Speed comparison with dimensionality reduction and fluid.kdtree~

Sadly we didn’t end up doing a break out session, but I wanted transfer a bit of the discussion over from Slack where @a.harker was getting some slow querying out of fluid.mlpregressor~ when being used as an auto-encoder.

I did some testing myself and found that:

I get around 28ms per predictpoint query. This is using the same settings that are in 8c, trained on a 19d → 2d space with just 10 entries. I got the error rate down to 0.02 before testing this.

So this is a bit of a broader question in terms of where an auto-encoder falls in the overall scheme of things with regards to speed.
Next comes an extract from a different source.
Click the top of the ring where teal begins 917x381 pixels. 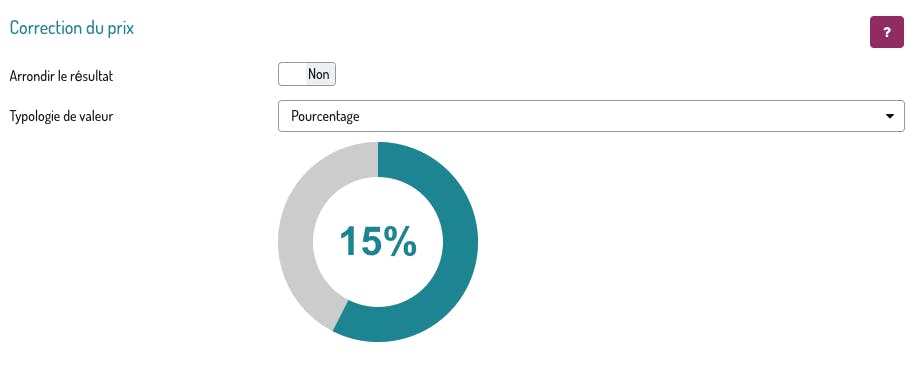click(379, 159)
Based on some of the discussions in the thread about transformpoint and fluid.mds~, where it became clear that that’s not possible given the algorithm, with @weefuzzy then mentioning that:

I’m wondering about doing something like PCA->NN to get something from a ~200d space down to 2d, by taking a huge chunk down with PCA and then getting the last bits with fluid.mlpregressor~.

At the moment even going from 19d → 2d with fluid.mlpregressor~ is “really slow” (~28ms per predictpoint as mentioned above, with a tiny data set).
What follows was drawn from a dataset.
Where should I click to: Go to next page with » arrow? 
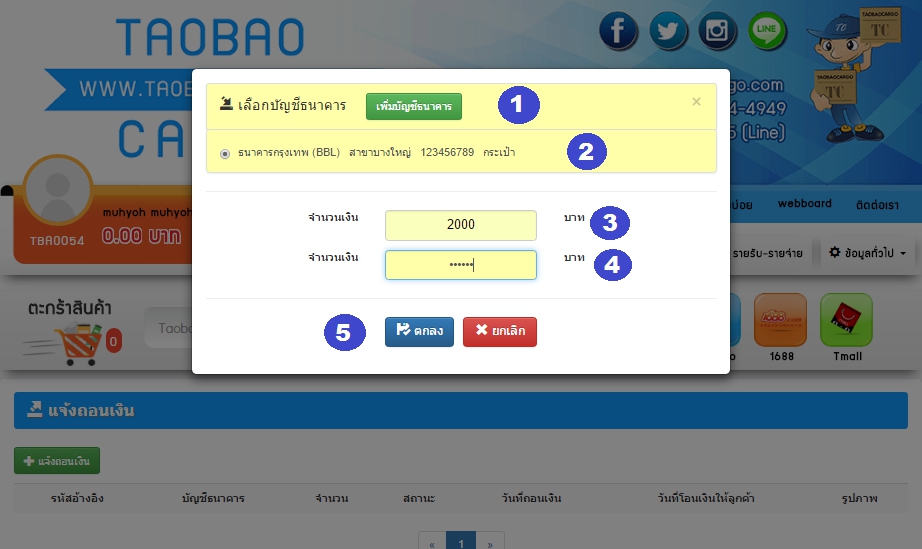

When @tremblap first presented fluid.mlpregressor~ a few weeks ago during the Friday geek out sessions, he said that mlp stuff takes a long to compute, but once it’s computed, running data through it is really fast since it’s just simple multiplications.

I don’t know if that holds true for predictpoint as well, and there’s either a bug and/or it’s not optimized at all (particularly since it’s fairly fresh research-ish code) or if predictpoint is an altogether more complex operation that will never be as fast as simply running values through the NN once computed.